• _Tarefa A_
Responda às seguintes perguntas com base no texto sobre Mark Zuckerberg:
(i) Com que idade criou ele a rede social?
(ii) Onde se situa a sede do Facebook?
(iii) Que logótipo se encontra na parte de trás do cartaz à porta da sede?
• _Tarefa B_
Reescreva em forma de lista o parágrafo do texto sobre Mark Zuckerberg que começa por "A história do cartaz à porta da sede", conservando os factos principais.
• _Tarefa C_
Prossiga a redação do texto sobre Mark Zuckerberg a partir da última frase apresentada.

---------- Texto fornecido ----------

A história de Mark Zuckerberg, tão boa que já deu um filme, permite um sumário em escassas linhas: este é o jovem geek que, num dormitório da Universidade de Harvard, criou aos 20 anos o que rapidamente se transformou na maior rede social do mundo e que a ele o tornou um dos homens mais ricos e influentes do planeta, revolucionando pelo caminho a forma como as pessoas comunicam, confraternizam e (supostamente) se informam. Por detrás deste desfecho que mais parece ficção, há, claro, uma mente brilhante e determinada, e um líder com um estilo de gestão muito próprio.
Para Zuckerberg, que antes dos 30 já liderava uma empresa a faturar mil milhões de euros, com mais de seis mil de trabalhadores, um dos seus maiores desafios é manter o espírito disruptivo – o que ele chama “hacker way”. Esta forma de trabalhar como um hacker é algo que ele procura, por todas as vias, manter viva. E isso nota-se em todos os pormenores quando se visita a sede do Facebook, em Menlo Park, Silicon Valley, onde a palavra hacker é omnipresente – desde o nome da avenida principal deste gigante complexo às letras colossais que decoram o chão do largo e que só são percetíveis do céu.
A história do cartaz à porta da sede não podia ser mais ilustrativa. À primeira vista, sobressai o famoso polegar espetado em fundo azul. Contornando a placa de cimento, uma mensagem escondida atrás – lá está o antigo logótipo da Sun Microsystems, que ocupava aquele espaço antes de esta ter sido comprada pela Oracle e de o Facebook lá se instalar. Em vez de mandar fazer um novo, Zuck (como é carinhosamente chamado pelos colegas) preferiu virar este sinal ao contrário, para que ninguém se esqueça o que acontece às empresas que ficam para trás. Um recado importante para todos os que ali entram: neste mundo tecnológico, é preciso andar rápido. “Move fast”, lê-se nas paredes por todo o lado. Um mantra que combina com outro, essencial no Facebook, e que Zuckerberg acarinha: “Mais vale feito do que perfeito.” O importante é arrojar, criar, ir mais longe, e depois se valer a pena logo se corrigem os bugs.

---------- Conteúdo do material ----------

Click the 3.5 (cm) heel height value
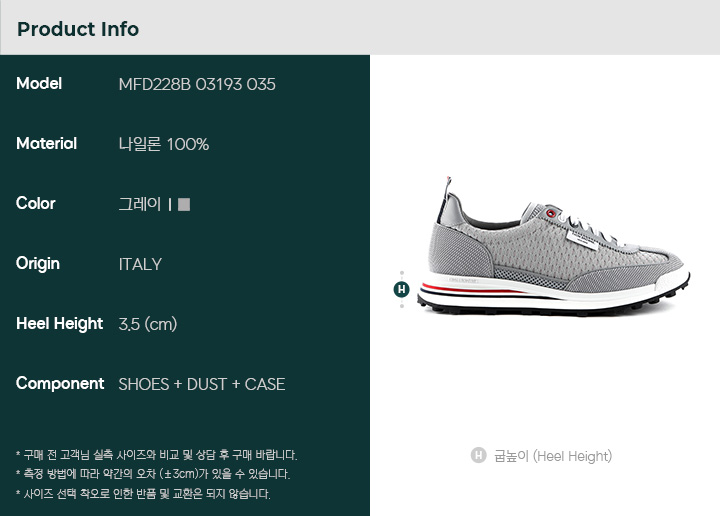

----------

• _Resultado final A_
(i) Aos 20 anos.
(ii) Em Menlo Park, Silicon Valley.
(iii) O antigo logótipo da Sun Microsystems.

• _Resultado final B_
- À frente do cartaz à porta da sede destaca-se o polegar espetado em fundo azul.
- Atrás da placa de cimento está o antigo logótipo da Sun Microsystems, empresa que ocupava o espaço antes de ser comprada pela Oracle e de o Facebook ali se instalar.
- Zuckerberg optou por virar o sinal ao contrário em vez de mandar fazer um novo, para lembrar o que acontece às empresas que ficam para trás.
- A mensagem é que, no mundo tecnológico, é preciso andar rápido; "Move fast" lê-se nas paredes por todo o lado.
- Este mantra combina com outro que Zuckerberg acarinha: "Mais vale feito do que perfeito."
- O importante é arrojar, criar e ir mais longe, corrigindo depois os bugs se valer a pena.

• _Resultado final C_
O Facebook é uma das primeiras grandes empresas tecnológicas do mundo lideradas por um millennial. E apesar de ter crescido de forma exponencial, preocupou-se sempre em manter intacto um certo espírito de startup que vive da inovação, criatividade, abertura e desafio constante. Zuckerberg gosta de liderar pelo exemplo: trabalha num open space enorme e reúne com os colegas numa sala envidraçada aberta para a avenida principal. Ninguém tem um gabinete no campus, e Zuckerberg senta-se numa secretária igual às outras no meio da equipa de diretores. Ele faz questão de dispensar formalidades e as distâncias que, na sua perspetiva, só criam entraves ao fluxo de informação e à inovação. Por isso, reúne frequentemente com as equipas, testa, dá as ideias e o feedback diretamente a quem está a trabalhar nos projetos, tudo de forma a fazer produtos viciantes e a alimentar esta grande “nação” já com mais de dois mil milhões de pessoas – a maior do mundo.
Quase todos os dias o veem em “walking meetings”, reuniões ambulantes em que circula na pista de jogging da avenida principal com um copo de café na mão. E todas as semanas repete um ritual carregado de simbolismo: um “Q&A” aberto a todos os funcionários do Facebook espalhados pelo mundo. Nesta sessão de perguntas e respostas, todos – do diretor mais alto ao estagiário – podem colocar questões diretamente ao líder. E ele, invariavelmente, pede para lhe atirarem com as perguntas difíceis.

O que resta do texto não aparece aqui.